En conséquence, santésuisse se réjouit que le Conseil fédéral ait approuvé les propositions des assureurs-maladie en faveur d'une réduction modérée des primes. Comme mesure supplémentaire, plusieurs assureurs-maladie libèrent une partie de leurs réserves et remboursent aux assurés des contributions s'élevant à plusieurs centaines de millions de francs suisses.»

Du côté de la Fédération romande des consommateurs (FRC), on constate que la baisse annoncée est plus symbolique qu’historique:

«la tendance est plutôt à la stabilité. Ceci signifie que les primes continuent à peser sur le budget des ménages comme elles le font depuis deux décennies. Les rétrocessions d’une petite portion des réserves excédentaires n’amènent, elles aussi, qu’un soulagement relatif à la vue des réserves excédentaires qui dorment dans les comptes des caisses.

La santé est certainement le domaine qui, au Parlement, génère le plus de dépôts de propositions. En dépit de cette agitation, le système n’a nullement été réformé pour alléger le fardeau des assurés. Les quatre dernières années de relative stabilité s’expliquent plus par des circonstances particulières que par des réformes en profondeur. On peut observer que la stabilité de 2022 est due en grande partie aux réserves excédentaires qui, elles-mêmes, résultent d’un facteur conjoncturel, à savoir leur placement en Bourse.

Si, dans le futur, ces réserves venaient à fondre pour les mêmes raisons, et si les coûts repartaient fortement à la hausse, il est fort probable que ces années d’accalmie apparaissent comme autant d’occasions manquées.»

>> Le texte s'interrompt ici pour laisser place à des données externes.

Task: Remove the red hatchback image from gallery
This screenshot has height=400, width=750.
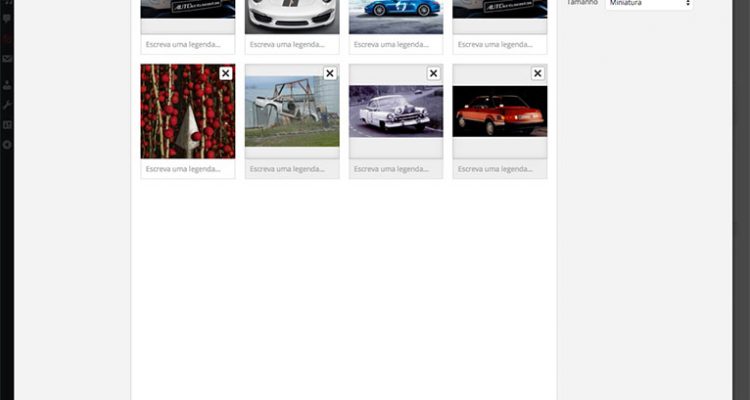Action: (x=538, y=73)

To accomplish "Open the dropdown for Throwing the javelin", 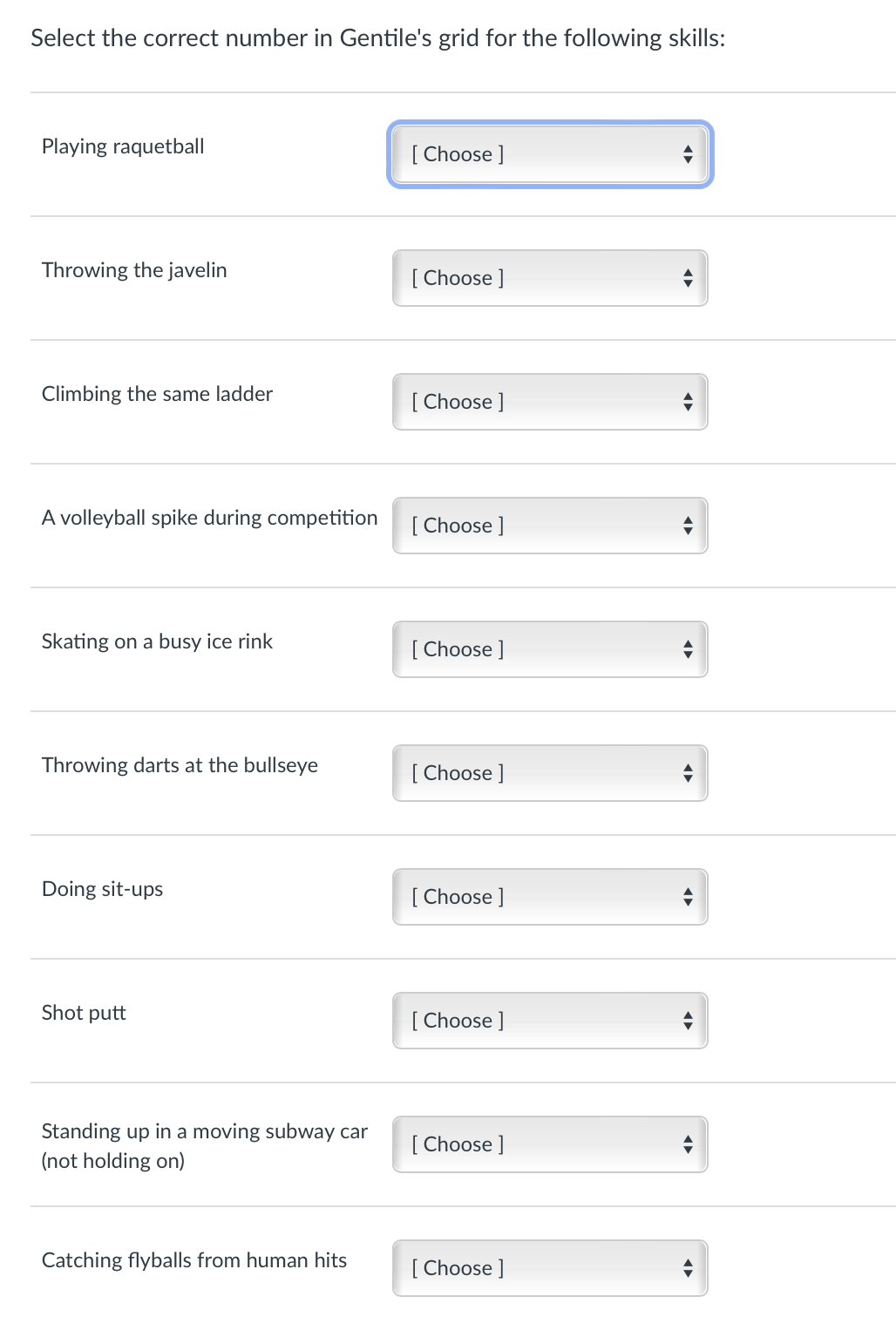I will [x=549, y=277].
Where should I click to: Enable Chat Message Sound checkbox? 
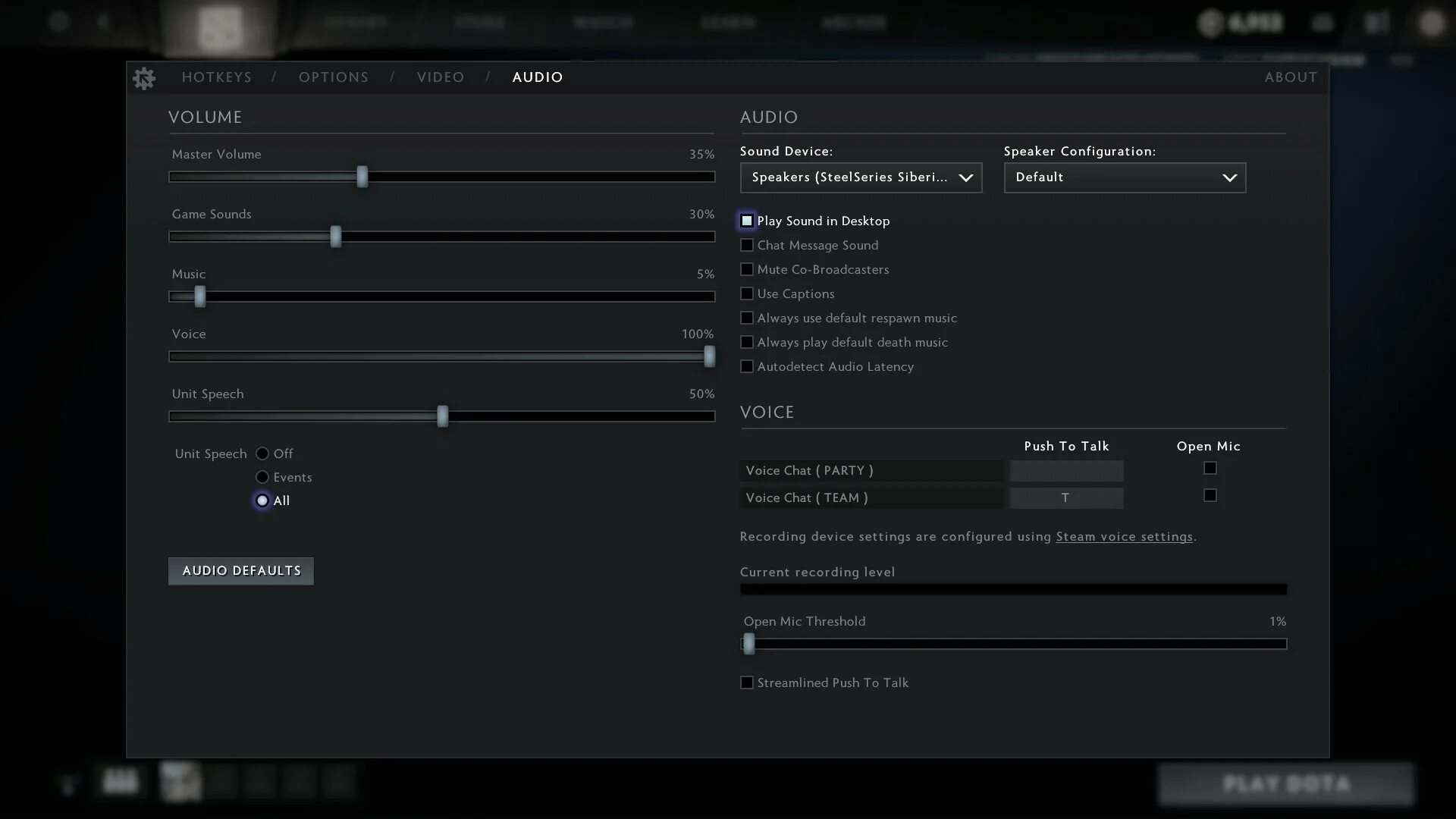click(746, 245)
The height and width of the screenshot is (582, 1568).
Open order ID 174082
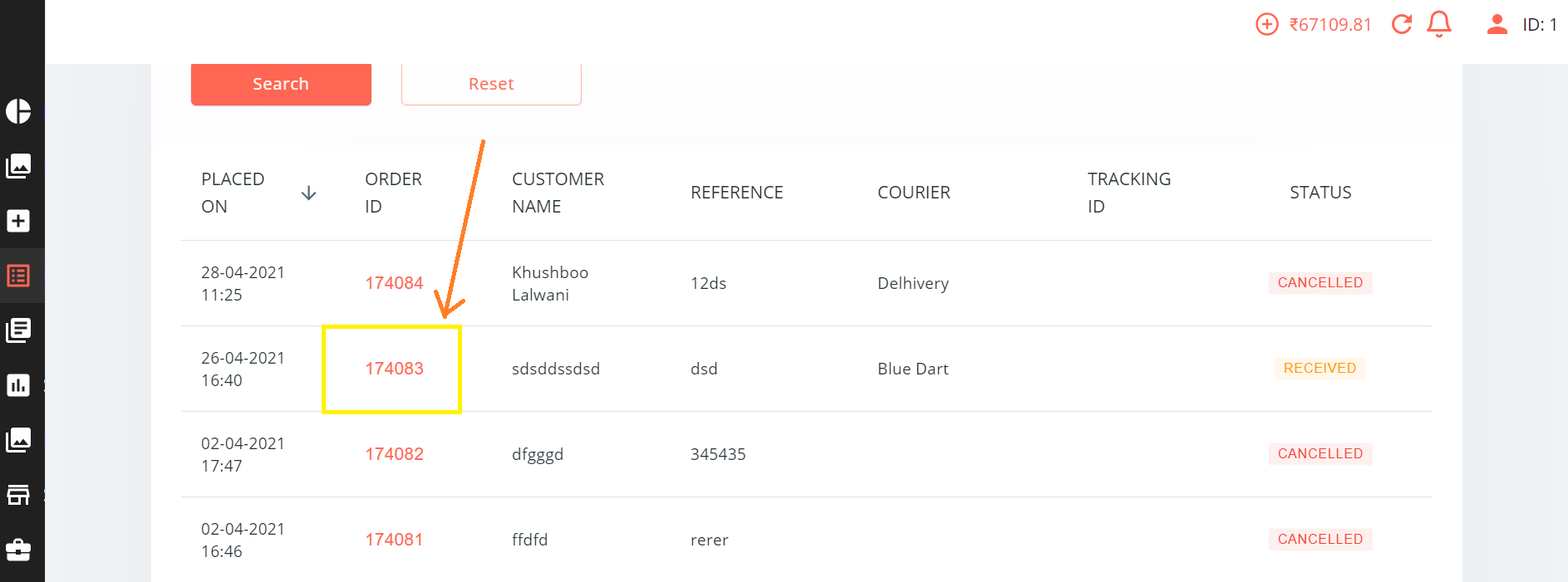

Plus critique encore, Philippe Eggimann, président de la Société médicale de la Suisse romande (SMSR) et de la Société vaudoise de médecine (SVM), s’insurge:

«Le compte n’y est pas. Les 380 millions représentent 8-9% des primes perçues en trop chaque année depuis trois ans. Cette baisse de 0.2% prouve une fois de plus le faillite du système alors que les assureurs annonçaient une hausse de plus de 1% il y a quelques jours à peine.»